ENTRIES:

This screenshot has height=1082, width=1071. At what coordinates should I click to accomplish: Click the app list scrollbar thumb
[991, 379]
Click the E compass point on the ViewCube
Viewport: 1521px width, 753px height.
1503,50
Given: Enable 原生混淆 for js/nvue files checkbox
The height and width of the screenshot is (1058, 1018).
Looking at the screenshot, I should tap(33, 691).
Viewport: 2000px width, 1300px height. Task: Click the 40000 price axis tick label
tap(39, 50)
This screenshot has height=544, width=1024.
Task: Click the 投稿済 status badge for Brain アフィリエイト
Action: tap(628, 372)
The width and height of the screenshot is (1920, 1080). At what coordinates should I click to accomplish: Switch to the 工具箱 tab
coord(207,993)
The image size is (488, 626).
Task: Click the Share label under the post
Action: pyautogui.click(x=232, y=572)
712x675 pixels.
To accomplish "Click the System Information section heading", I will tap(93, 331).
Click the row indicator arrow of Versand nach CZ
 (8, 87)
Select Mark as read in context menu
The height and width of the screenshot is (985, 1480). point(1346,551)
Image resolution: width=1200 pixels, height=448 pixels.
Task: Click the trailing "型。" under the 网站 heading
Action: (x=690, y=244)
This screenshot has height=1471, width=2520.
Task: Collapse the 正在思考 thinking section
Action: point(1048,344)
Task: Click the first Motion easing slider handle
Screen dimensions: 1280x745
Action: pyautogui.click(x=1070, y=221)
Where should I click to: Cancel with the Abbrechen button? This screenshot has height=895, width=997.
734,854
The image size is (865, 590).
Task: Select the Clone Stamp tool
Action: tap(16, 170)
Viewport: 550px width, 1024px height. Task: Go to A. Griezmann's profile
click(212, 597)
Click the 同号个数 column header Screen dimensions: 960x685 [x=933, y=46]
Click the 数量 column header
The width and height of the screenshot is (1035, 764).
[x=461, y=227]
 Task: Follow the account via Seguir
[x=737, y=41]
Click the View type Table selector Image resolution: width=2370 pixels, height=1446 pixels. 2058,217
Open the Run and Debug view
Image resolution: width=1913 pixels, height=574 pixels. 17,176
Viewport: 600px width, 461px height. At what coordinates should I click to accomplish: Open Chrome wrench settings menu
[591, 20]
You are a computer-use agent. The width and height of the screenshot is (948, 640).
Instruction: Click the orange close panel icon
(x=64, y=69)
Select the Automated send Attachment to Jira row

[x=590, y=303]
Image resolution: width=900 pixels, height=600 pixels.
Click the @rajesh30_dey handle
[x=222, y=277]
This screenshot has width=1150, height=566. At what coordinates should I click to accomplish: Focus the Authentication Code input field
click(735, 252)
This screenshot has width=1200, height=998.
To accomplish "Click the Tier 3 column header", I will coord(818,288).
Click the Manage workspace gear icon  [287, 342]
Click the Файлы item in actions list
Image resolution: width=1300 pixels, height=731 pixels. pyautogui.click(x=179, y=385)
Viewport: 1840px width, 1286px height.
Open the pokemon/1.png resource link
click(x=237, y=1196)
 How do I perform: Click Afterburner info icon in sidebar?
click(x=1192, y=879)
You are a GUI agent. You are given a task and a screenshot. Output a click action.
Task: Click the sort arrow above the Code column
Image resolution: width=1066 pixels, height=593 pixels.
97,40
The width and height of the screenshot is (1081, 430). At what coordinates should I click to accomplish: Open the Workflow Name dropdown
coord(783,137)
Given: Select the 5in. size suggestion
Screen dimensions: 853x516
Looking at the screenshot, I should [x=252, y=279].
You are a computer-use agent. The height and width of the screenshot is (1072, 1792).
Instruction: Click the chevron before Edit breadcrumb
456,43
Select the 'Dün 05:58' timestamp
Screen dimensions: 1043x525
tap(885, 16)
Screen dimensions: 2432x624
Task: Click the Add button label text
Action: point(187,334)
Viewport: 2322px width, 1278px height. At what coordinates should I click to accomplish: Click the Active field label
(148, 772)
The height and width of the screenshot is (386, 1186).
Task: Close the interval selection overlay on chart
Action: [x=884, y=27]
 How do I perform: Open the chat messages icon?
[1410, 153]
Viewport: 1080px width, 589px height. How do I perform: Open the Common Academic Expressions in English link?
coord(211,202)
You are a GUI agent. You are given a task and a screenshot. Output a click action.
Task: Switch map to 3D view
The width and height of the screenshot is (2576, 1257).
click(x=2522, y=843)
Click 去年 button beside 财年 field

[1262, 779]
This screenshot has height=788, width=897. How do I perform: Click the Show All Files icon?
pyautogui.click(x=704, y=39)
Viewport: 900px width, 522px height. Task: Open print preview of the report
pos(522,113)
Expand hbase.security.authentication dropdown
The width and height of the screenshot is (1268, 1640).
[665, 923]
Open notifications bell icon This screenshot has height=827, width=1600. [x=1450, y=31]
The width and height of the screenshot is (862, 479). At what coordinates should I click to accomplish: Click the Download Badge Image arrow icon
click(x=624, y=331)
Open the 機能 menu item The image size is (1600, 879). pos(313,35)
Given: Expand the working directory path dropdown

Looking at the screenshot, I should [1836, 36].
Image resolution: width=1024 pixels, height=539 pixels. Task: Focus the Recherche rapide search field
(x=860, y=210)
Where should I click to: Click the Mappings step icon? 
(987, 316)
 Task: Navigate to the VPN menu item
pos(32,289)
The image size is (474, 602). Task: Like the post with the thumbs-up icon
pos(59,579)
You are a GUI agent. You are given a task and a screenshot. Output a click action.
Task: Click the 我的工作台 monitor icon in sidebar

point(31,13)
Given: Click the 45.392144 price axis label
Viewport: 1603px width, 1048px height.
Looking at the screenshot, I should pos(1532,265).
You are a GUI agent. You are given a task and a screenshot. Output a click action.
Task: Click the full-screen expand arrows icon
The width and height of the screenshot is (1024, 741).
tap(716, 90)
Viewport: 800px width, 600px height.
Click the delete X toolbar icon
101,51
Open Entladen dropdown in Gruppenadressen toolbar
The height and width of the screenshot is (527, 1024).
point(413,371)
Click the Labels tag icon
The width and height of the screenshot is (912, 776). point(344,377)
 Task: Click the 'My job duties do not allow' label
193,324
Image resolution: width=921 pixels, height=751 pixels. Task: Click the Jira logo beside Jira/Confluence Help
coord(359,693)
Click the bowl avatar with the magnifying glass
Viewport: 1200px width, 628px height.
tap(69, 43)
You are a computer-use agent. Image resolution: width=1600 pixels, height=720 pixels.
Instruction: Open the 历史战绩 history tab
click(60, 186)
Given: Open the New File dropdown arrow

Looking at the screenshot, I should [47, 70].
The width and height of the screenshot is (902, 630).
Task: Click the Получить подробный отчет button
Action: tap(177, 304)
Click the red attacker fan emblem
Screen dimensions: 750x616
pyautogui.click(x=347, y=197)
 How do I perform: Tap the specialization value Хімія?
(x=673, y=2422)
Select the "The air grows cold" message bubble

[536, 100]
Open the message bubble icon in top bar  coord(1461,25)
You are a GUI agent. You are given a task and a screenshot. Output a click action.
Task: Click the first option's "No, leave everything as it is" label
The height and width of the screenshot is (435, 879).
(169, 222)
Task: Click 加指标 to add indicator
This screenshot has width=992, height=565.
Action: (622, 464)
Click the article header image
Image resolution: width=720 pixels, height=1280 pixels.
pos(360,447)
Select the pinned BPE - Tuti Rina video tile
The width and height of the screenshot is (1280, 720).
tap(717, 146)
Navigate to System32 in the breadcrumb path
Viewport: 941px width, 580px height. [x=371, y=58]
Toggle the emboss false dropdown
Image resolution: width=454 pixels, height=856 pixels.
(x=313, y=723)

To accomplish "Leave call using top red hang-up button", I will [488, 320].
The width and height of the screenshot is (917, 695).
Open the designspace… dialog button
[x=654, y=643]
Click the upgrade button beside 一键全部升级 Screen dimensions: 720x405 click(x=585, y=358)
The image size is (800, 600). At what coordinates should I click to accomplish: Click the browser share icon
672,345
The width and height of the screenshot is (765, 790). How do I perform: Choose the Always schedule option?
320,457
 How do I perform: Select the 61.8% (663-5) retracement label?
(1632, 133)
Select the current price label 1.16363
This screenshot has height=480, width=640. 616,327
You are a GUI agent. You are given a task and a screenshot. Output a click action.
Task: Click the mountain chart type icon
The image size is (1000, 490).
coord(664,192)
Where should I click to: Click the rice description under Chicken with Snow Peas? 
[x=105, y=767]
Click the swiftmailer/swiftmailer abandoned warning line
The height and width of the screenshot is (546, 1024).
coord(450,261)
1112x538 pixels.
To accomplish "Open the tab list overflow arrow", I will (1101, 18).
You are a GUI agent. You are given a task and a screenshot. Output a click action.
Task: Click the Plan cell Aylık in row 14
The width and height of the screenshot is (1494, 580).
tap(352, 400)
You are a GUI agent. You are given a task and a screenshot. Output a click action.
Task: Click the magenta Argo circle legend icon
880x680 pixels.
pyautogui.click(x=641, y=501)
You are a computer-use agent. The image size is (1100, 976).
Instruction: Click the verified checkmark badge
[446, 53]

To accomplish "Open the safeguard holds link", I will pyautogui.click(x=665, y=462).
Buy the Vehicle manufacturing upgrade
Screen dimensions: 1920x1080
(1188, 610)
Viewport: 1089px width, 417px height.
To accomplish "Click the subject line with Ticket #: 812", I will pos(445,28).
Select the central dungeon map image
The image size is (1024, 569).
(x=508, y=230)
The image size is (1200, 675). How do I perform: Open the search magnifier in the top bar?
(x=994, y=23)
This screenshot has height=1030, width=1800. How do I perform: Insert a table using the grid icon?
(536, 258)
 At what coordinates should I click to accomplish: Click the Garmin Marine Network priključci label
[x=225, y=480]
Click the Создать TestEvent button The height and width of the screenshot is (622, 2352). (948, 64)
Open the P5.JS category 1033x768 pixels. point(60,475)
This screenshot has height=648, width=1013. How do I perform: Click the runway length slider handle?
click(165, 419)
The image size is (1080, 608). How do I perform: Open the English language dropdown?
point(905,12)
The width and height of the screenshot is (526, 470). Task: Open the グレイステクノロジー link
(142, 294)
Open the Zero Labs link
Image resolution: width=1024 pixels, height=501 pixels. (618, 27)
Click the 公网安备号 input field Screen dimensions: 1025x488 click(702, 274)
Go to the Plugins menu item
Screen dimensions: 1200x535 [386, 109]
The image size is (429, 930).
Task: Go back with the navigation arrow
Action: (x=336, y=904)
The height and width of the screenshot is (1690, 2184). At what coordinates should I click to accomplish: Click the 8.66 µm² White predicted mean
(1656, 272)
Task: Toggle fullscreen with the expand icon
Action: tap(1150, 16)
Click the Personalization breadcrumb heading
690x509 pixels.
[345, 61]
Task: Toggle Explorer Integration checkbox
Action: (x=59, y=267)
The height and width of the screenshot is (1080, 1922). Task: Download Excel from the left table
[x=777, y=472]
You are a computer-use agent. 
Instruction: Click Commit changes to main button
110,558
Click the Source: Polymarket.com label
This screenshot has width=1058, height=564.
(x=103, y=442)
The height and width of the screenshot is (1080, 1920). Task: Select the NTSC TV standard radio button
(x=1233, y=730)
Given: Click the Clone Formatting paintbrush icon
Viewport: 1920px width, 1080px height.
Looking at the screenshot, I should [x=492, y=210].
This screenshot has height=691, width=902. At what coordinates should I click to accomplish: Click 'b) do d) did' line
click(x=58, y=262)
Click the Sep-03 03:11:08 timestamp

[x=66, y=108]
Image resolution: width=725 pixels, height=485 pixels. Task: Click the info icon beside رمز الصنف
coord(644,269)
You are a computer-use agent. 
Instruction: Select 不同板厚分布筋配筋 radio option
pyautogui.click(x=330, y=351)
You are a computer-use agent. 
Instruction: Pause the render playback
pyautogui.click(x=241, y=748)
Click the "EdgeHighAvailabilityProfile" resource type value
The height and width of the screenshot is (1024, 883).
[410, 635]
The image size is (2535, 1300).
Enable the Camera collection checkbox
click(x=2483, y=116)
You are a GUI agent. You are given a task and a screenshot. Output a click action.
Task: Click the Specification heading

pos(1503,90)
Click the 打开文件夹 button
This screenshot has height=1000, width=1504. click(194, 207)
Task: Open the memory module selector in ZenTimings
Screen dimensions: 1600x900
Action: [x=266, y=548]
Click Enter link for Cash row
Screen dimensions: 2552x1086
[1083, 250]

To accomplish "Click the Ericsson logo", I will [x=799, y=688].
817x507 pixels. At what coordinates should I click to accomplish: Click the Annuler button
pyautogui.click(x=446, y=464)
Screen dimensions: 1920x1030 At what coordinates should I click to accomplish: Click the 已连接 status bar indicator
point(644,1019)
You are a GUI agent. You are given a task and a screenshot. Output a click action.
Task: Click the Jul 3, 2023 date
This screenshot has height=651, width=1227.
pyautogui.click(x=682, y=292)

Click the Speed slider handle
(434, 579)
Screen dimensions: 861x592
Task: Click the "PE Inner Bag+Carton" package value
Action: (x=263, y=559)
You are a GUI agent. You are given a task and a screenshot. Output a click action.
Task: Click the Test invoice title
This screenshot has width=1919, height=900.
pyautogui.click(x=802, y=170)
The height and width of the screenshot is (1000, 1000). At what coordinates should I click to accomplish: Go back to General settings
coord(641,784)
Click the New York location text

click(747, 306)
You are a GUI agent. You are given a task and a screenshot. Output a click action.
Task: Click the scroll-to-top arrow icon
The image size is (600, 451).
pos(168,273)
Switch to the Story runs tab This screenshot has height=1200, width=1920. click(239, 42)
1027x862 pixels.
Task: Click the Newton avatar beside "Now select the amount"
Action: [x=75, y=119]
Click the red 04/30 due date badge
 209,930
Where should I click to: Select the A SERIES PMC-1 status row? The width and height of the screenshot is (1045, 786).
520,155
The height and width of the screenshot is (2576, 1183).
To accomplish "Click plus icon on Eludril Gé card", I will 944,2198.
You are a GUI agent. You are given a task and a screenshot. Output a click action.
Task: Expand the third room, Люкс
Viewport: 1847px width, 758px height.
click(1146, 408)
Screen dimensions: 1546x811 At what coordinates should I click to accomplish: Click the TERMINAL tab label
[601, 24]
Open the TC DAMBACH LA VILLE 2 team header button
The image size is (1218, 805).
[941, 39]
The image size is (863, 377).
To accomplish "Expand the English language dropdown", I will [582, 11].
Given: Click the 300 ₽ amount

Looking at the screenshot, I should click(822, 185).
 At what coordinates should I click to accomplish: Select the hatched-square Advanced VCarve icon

STATED PROBLEM: Please count the lines above that contain the string "input", with uppercase and lowercase treated as different, and give only the number.

RESPONSE TO THE EXERCISE: 2